## EXERCISE INSTRUCTIONS
Copy out all of the data word for word. Omit every picture.

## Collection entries

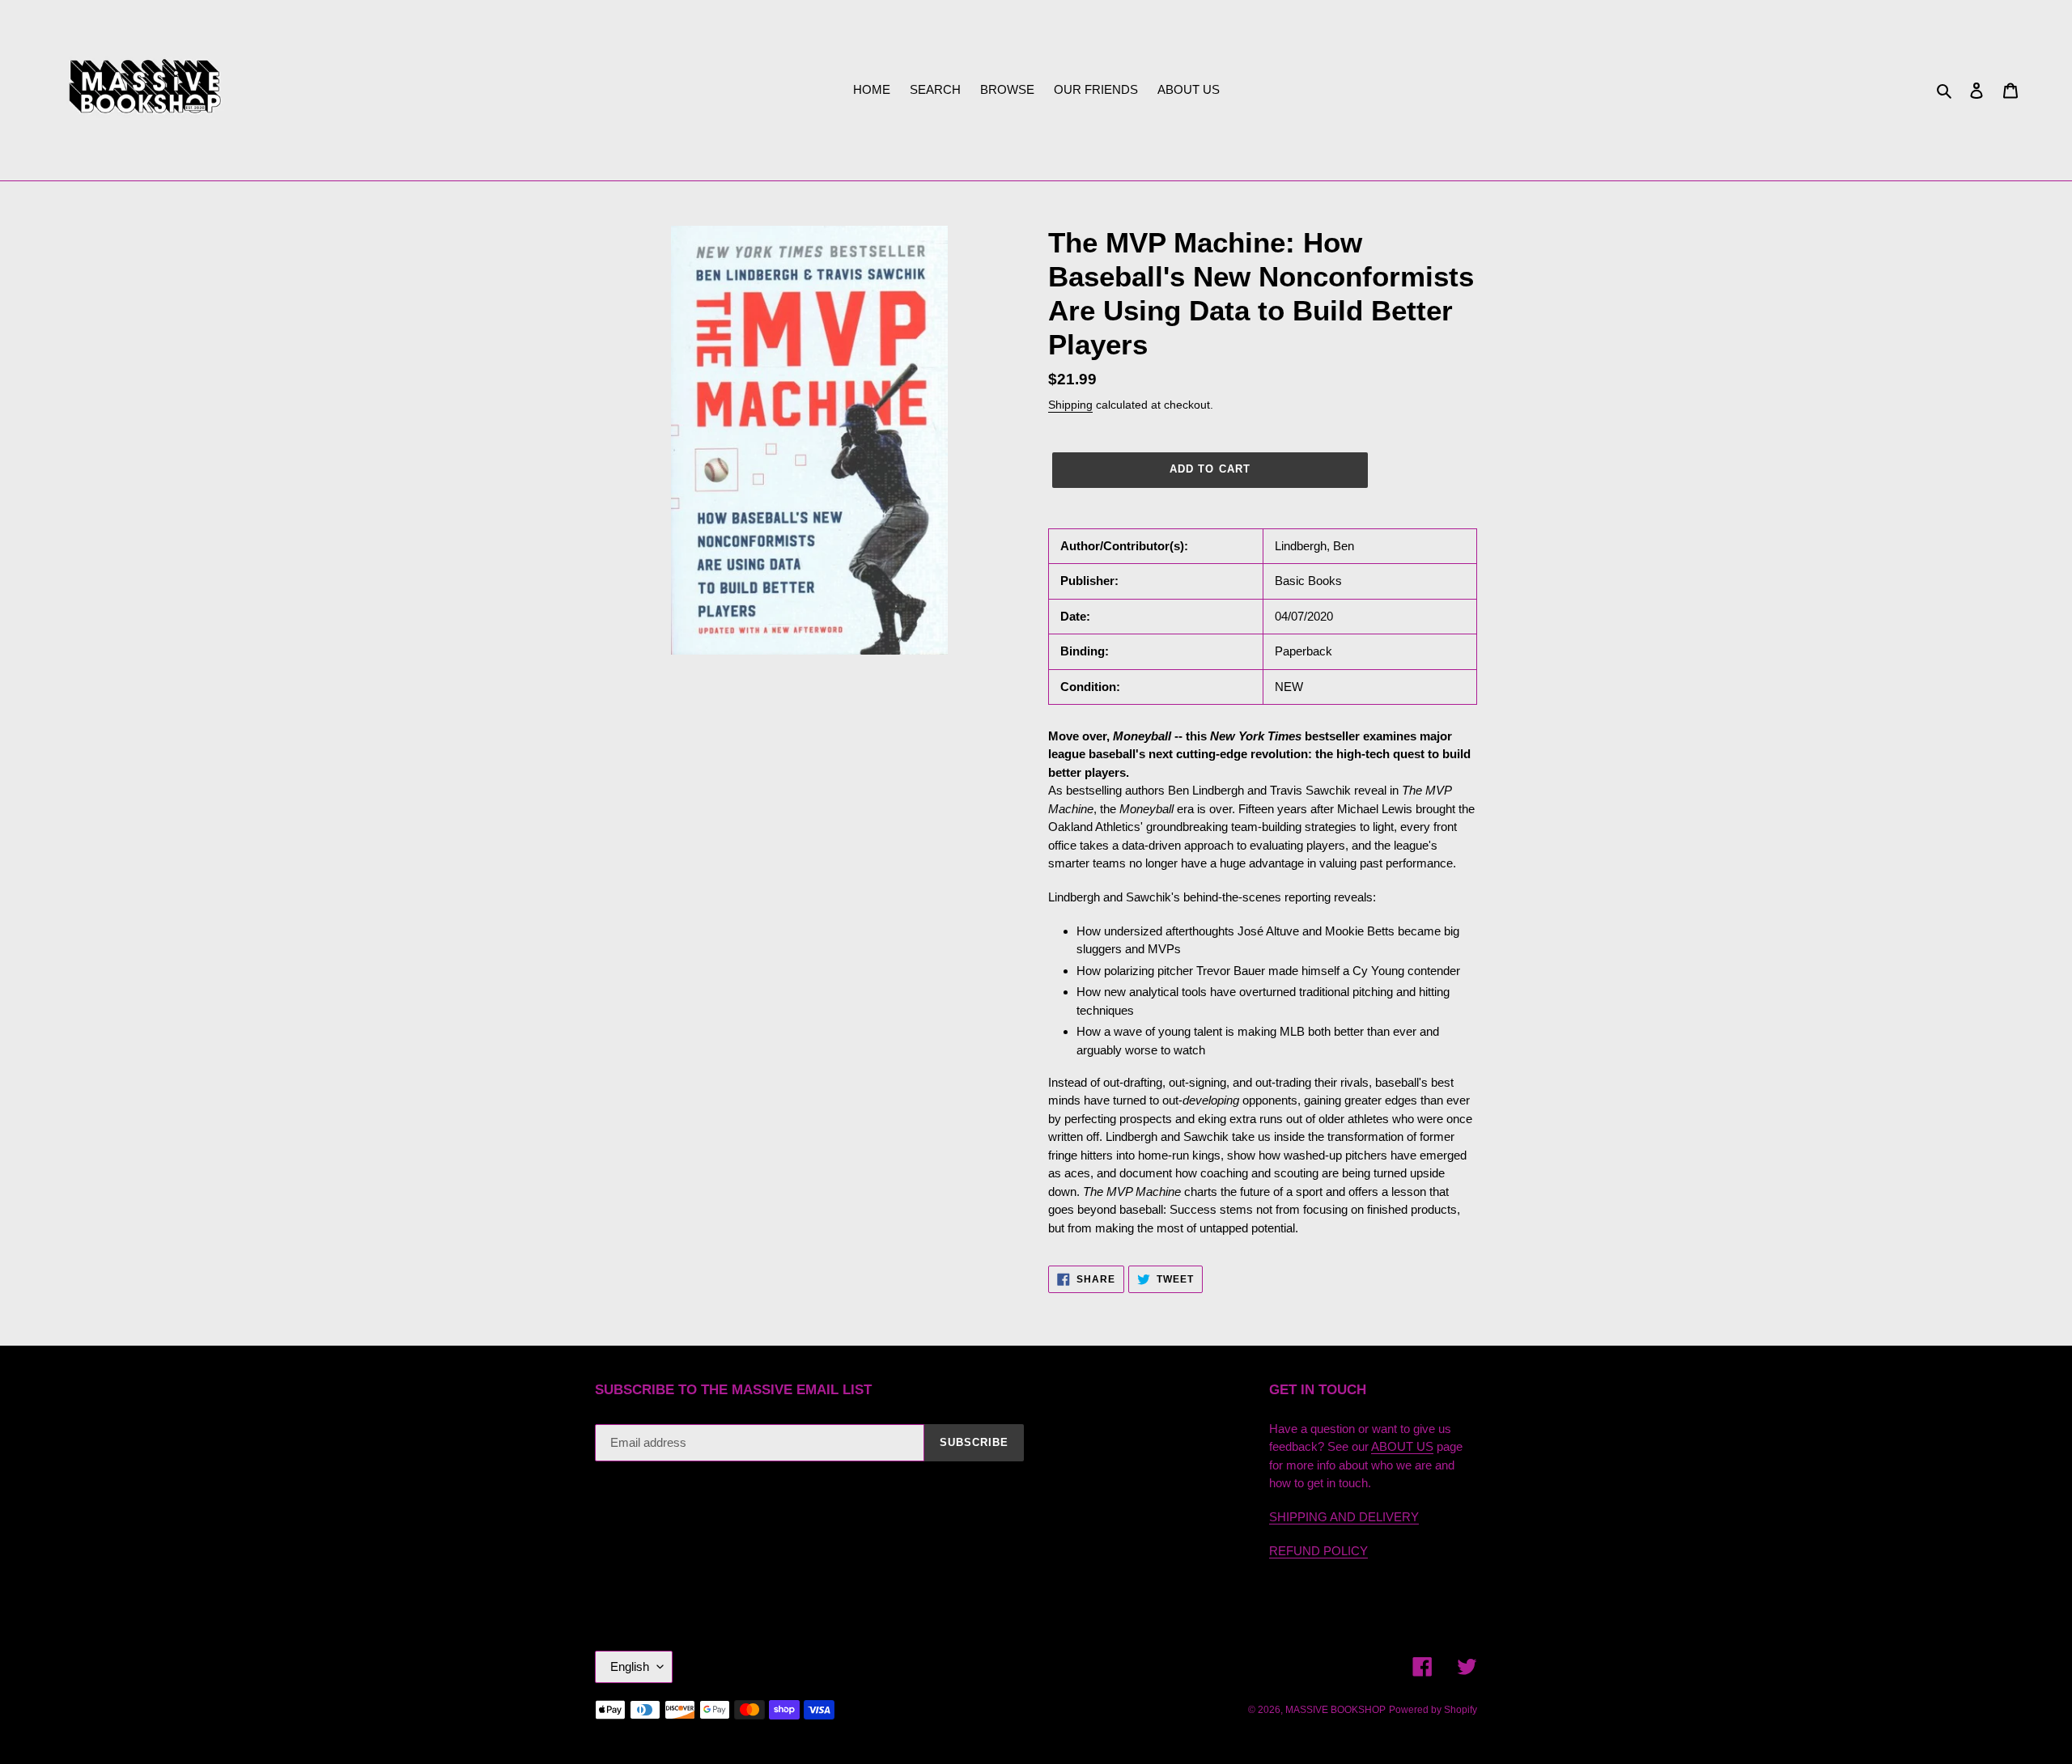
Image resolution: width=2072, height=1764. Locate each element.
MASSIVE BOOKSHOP (1335, 1709)
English (629, 1666)
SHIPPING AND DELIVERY (1344, 1517)
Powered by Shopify (1433, 1709)
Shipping (1070, 404)
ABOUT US (1402, 1446)
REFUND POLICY (1318, 1551)
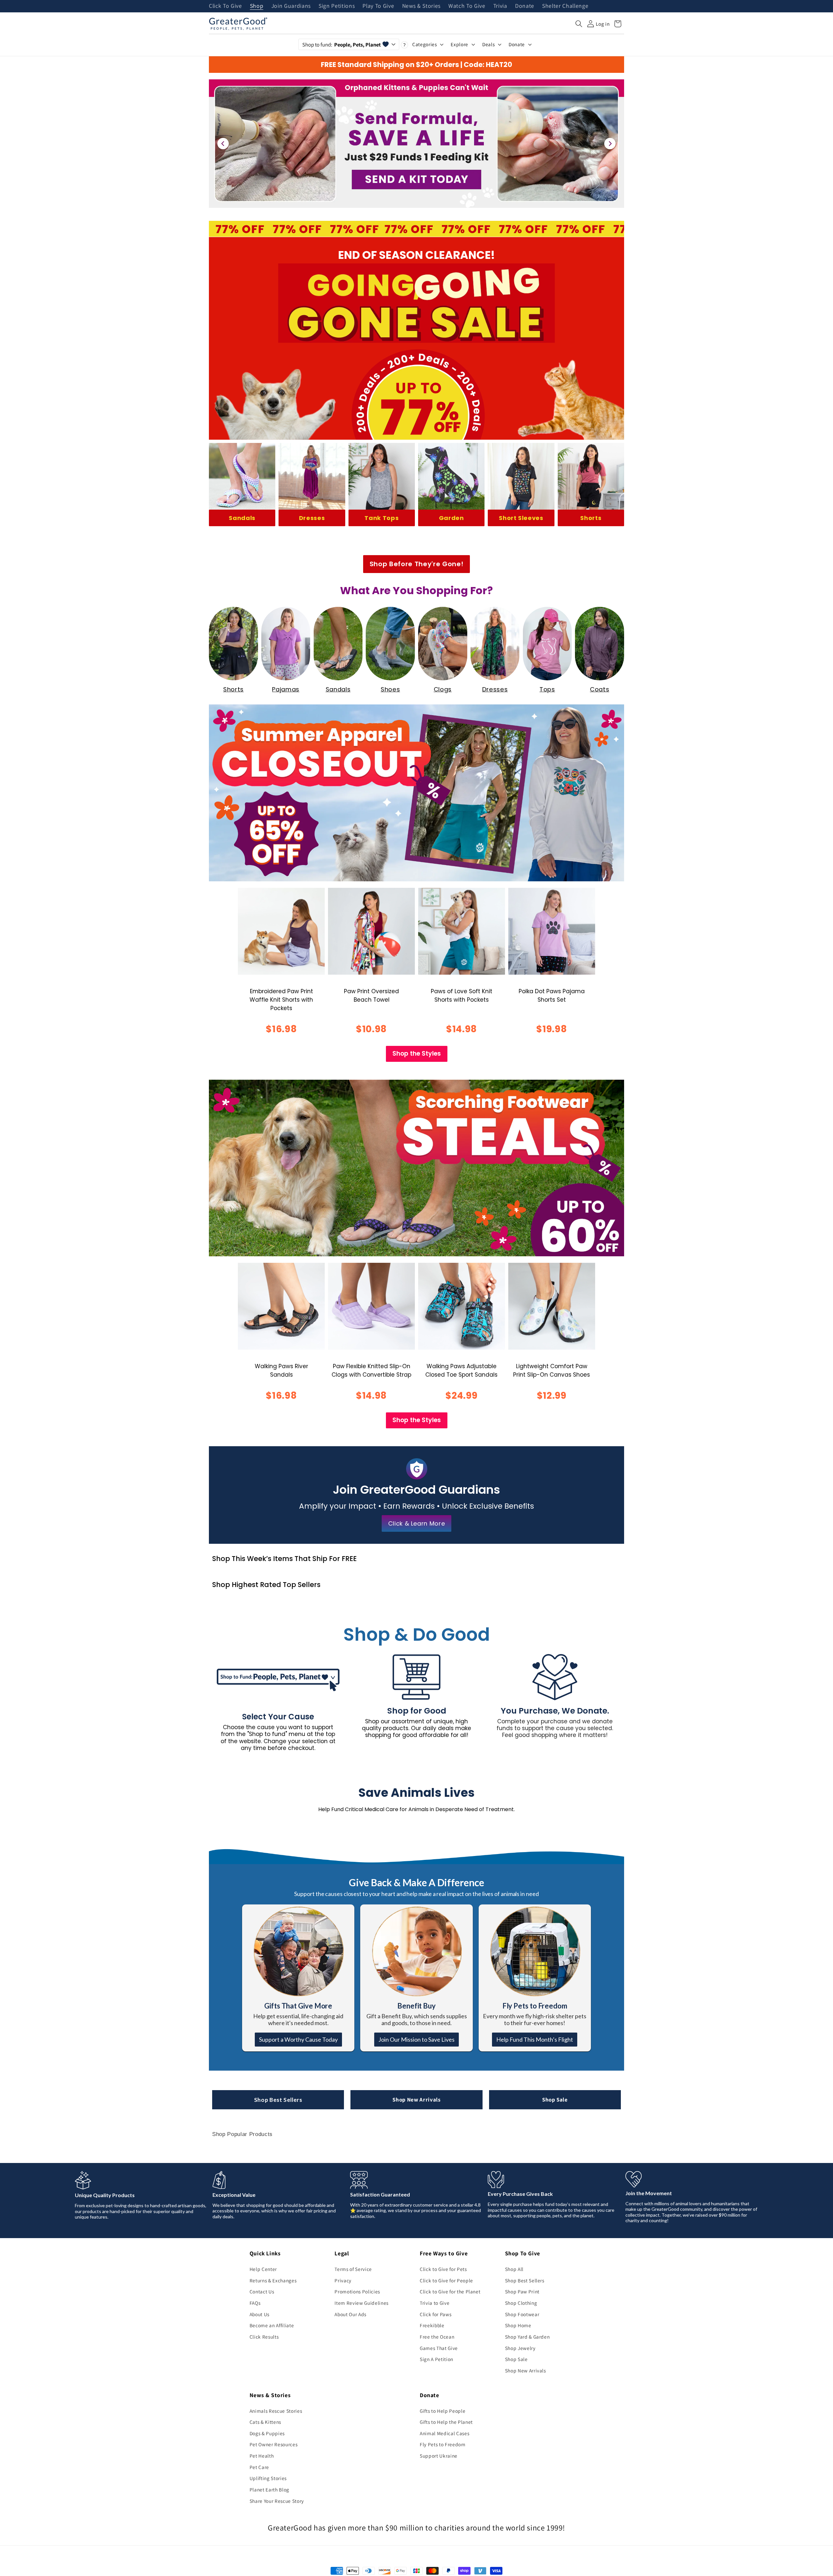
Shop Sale (555, 2099)
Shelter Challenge (565, 6)
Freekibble (432, 2325)
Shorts (590, 518)
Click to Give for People (446, 2280)
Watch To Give (466, 6)
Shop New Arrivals (416, 2099)
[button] (578, 23)
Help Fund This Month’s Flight (534, 2039)
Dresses (312, 518)
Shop (257, 6)
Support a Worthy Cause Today (298, 2039)
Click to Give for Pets (443, 2269)
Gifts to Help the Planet (446, 2422)
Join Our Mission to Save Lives (416, 2039)
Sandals (242, 518)
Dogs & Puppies (267, 2433)
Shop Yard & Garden (527, 2336)
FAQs (255, 2303)
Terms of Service (353, 2269)
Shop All (514, 2269)
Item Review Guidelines (362, 2303)
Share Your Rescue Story (277, 2501)
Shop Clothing (521, 2303)
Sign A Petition (436, 2359)
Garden (451, 518)
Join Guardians (291, 6)
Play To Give (378, 6)
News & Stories (421, 6)
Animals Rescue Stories (276, 2411)
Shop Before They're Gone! (417, 563)
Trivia (500, 6)
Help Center (263, 2269)
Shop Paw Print (522, 2291)
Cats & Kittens (265, 2422)
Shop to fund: (341, 44)
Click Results (264, 2336)
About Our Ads (350, 2314)
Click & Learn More (416, 1523)
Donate (524, 6)
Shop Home (518, 2325)
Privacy (343, 2280)
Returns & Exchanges (273, 2280)
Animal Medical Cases (444, 2433)
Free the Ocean (437, 2336)
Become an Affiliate (272, 2325)
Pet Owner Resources (274, 2444)
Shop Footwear (522, 2314)
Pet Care (259, 2467)
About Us (259, 2314)
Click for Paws (435, 2314)
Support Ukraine (438, 2455)
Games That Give (439, 2348)
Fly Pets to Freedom (443, 2444)
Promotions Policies (357, 2291)
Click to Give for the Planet (450, 2291)
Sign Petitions (337, 6)
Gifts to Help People (442, 2411)
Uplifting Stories (268, 2478)
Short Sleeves (521, 518)
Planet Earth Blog (269, 2489)
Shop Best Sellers (278, 2099)
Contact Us (262, 2291)
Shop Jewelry (520, 2348)
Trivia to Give (434, 2303)
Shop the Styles (416, 1053)
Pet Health (262, 2455)
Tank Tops (381, 518)
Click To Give (225, 6)
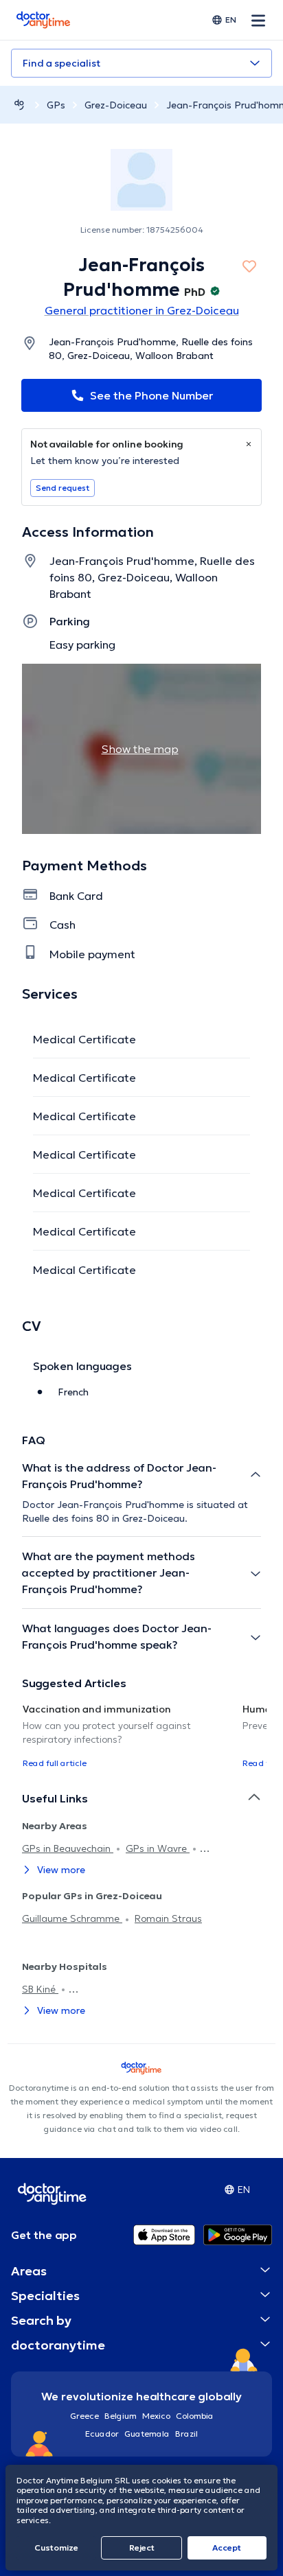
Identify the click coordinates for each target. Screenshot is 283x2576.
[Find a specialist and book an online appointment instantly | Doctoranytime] (19, 105)
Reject (142, 2547)
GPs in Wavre (158, 1848)
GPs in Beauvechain (67, 1848)
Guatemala (147, 2433)
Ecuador (102, 2433)
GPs (56, 105)
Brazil (186, 2433)
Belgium (120, 2416)
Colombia (195, 2416)
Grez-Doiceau (115, 105)
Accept (226, 2547)
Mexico (156, 2416)
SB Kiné (40, 1989)
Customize (56, 2547)
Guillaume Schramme (72, 1918)
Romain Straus (168, 1918)
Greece (84, 2416)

## FINAL ANSWER
Image resolution: width=2072, height=1764. Locate each element.
MASSIVE BOOKSHOP (1335, 1709)
English (629, 1666)
SHIPPING AND DELIVERY (1344, 1517)
Powered by Shopify (1433, 1709)
Shipping (1070, 404)
ABOUT US (1402, 1446)
REFUND POLICY (1318, 1551)
Shop Sale (555, 2099)
Shelter Challenge (565, 6)
Freekibble (432, 2325)
Shorts (590, 518)
Click to Give for People (446, 2280)
Watch To Give (466, 6)
Shop New Arrivals (416, 2099)
[button] (578, 23)
Help Fund This Month’s Flight (534, 2039)
Dresses (312, 518)
Shop (257, 6)
Support a Worthy Cause Today (298, 2039)
Click to Give for Pets (443, 2269)
Gifts to Help the Planet (446, 2422)
Join Our Mission to Save Lives (416, 2039)
Sandals (242, 518)
Dogs & Puppies (267, 2433)
Shop Yard & Garden (527, 2336)
FAQs (255, 2303)
Terms of Service (353, 2269)
Shop All (514, 2269)
Item Review Guidelines (362, 2303)
Share Your Rescue Story (277, 2501)
Shop Clothing (521, 2303)
Sign A Petition (436, 2359)
Garden (451, 518)
Join Guardians (291, 6)
Play To Give (378, 6)
News & Stories (421, 6)
Animals Rescue Stories (276, 2411)
Shop Before They're Gone! (417, 563)
Trivia (500, 6)
Help Center (263, 2269)
Shop Paw Print (522, 2291)
Cats & Kittens (265, 2422)
Shop to fund: (341, 44)
Click Results (264, 2336)
About Our Ads (350, 2314)
Click & Learn More (416, 1523)
Donate (524, 6)
Shop Home (518, 2325)
Privacy (343, 2280)
Returns & Exchanges (273, 2280)
Animal Medical Cases (444, 2433)
Free the Ocean (437, 2336)
Become an Affiliate (272, 2325)
Pet Owner Resources (274, 2444)
Shop Footwear (522, 2314)
Pet Care (259, 2467)
About Us (259, 2314)
Click for Paws (435, 2314)
Support Ukraine (438, 2455)
Games That Give (439, 2348)
Fly Pets to Freedom (443, 2444)
Promotions Policies (357, 2291)
Click to Give for the Planet (450, 2291)
Sign Petitions (337, 6)
Gifts to Help People (442, 2411)
Uplifting Stories (268, 2478)
Short Sleeves (521, 518)
Planet Earth Blog (269, 2489)
Shop Best Sellers (278, 2099)
Contact Us (262, 2291)
Shop Jewelry (520, 2348)
Trivia to Give (434, 2303)
Shop the Styles (416, 1053)
Pet Health (262, 2455)
Tank Tops (381, 518)
Click To Give (225, 6)
Identify the click coordinates for each target. Screenshot is 283x2576.
[Find a specialist and book an online appointment instantly | Doctoranytime] (19, 105)
Reject (142, 2547)
GPs in Wavre (158, 1848)
GPs in Beauvechain (67, 1848)
Guatemala (147, 2433)
Ecuador (102, 2433)
GPs (56, 105)
Brazil (186, 2433)
Belgium (120, 2416)
Colombia (195, 2416)
Grez-Doiceau (115, 105)
Accept (226, 2547)
Mexico (156, 2416)
SB Kiné (40, 1989)
Customize (56, 2547)
Guillaume Schramme (72, 1918)
Romain Straus (168, 1918)
Greece (84, 2416)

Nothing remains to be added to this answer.